L'Academie de Cuisine - Bread Making
Today I had the great pleasure of attending my first cooking class at the L'Academie de Cuisine in Bethesda, Maryland. I have been excited to take this course ever since I signed up about a month ago and today was the big day....and it lived up to all of my expectations. It was fabulous. Not only was it informative, but fun and delicious and I met some really nice people.
This course was on bread, which as I have mentioned in previous posts, is something I have only recently gotten into baking. My efforts so far haven't been too bad, with only one bad mishap with an attempt at Naan, but I certainly still have a lot to learn and I thought this would be a step in the right direction.
The class focused more on sweet breads, but we also made a foccacia as well. The first thing we did was to make the dough for a milk bread and also for a chocolate bread. Both are enhanced breads, but are not as rich as brioche (something I have yet to tackle, but am really looking forward to trying soon). The instructor said that the milk bread is a good substitute for brioche, when you don't want something quite as rich and when I tried this bread in its various forms I was very impressed. It was so light and fluffy, it was almost like sponge cake....lovely. And it is so versatile, you could do a million things with it.
In the class, we divided the two doughs in half and I got to take the half of the chocolate bread home, as we didn't need it. The other half of the chocolate was braided with the milk loaf, to create a fantastic, marbled looking bread. Very tasty as well.

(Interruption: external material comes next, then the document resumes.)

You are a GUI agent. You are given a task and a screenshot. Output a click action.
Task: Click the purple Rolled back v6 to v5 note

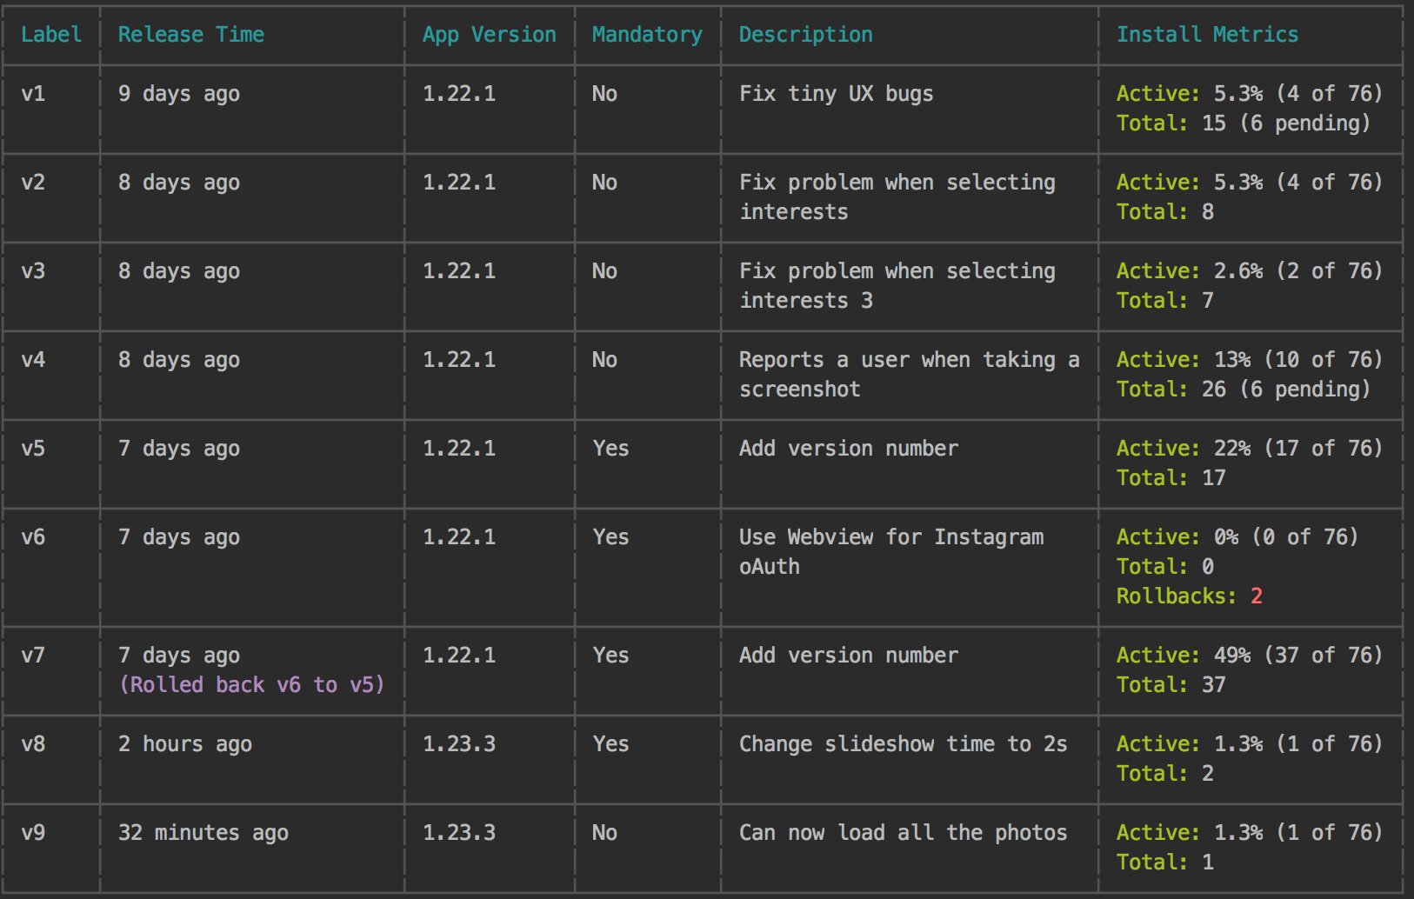(x=252, y=685)
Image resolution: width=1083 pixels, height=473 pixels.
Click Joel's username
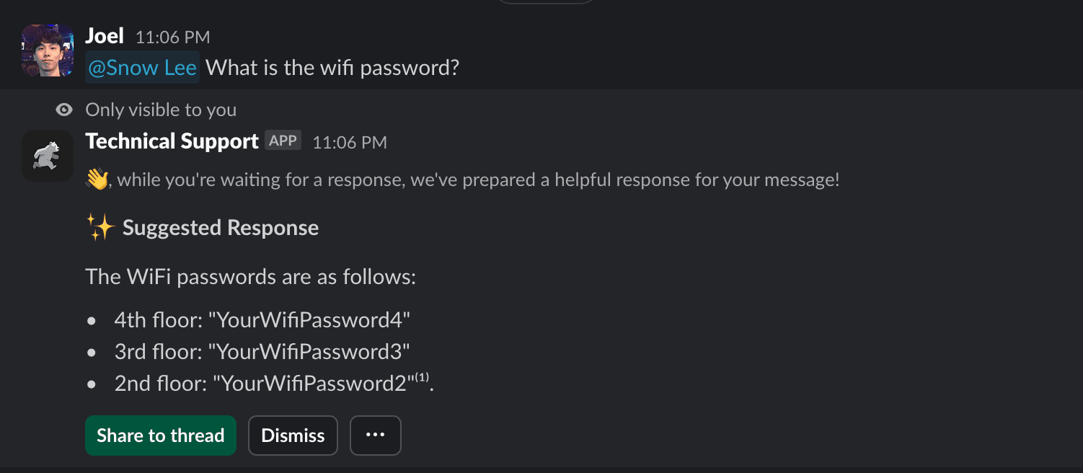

The other half of the milk bread was used to make a poppyseed and apricot loaf, which was absolutely sensational. So, yummy and again, you could make almost any filling you wanted with this dough. We spread the dough as long as the loaf pan and about three times the width. Sprinkled poppyseeds and then spread over a dried apricot puree. The dough was then rolled up and placed in the pan to bake. This would be a perfect bread for afternoon or morning tea, but you could add any type of seed, nuts, dried fruit or fresh fruit that you wanted. You could also bake it as a loaf, or cut it up to make sweet rolls, which is what the instructor showed us with another batch of milk bread dough.
She had a pre-prepared dough that she rolled into little balls, put into a springform, then covered with streusal topping and blueberries. When this came out of the oven, it was pure heaven.
When I got home, I baked the other half of my chocolate bread. I decided to bake it like the instructor had done with the streusal rolls, so I made it into balls, put them in a springform pan and covered with raspberries. Again, a really versatile bread, that was so delicious.
Lastly, we made a walnut and raisin foccacia bread that was super tasty. We actually didn't bake the dough we made, but got to taste the one the instructor had prepared earlier, as this dough needed more rising time than the class allowed. So tomorrow I will bake this bread just before dinner, so we can have some fresh foccacia...yum!!
Hopefully this will be the first of many classes that I can take at the L'Academie de Cuisine. I am always hoping to improve my cooking skills and this was a fun, delicious way to do it :)
1 comment:
OH MY GOSH, Brooke! I grew up in MD and I almost WENT to L'Academie de Cuisine! AMAZING!!! What a coincidence! I was just talking about it the other night!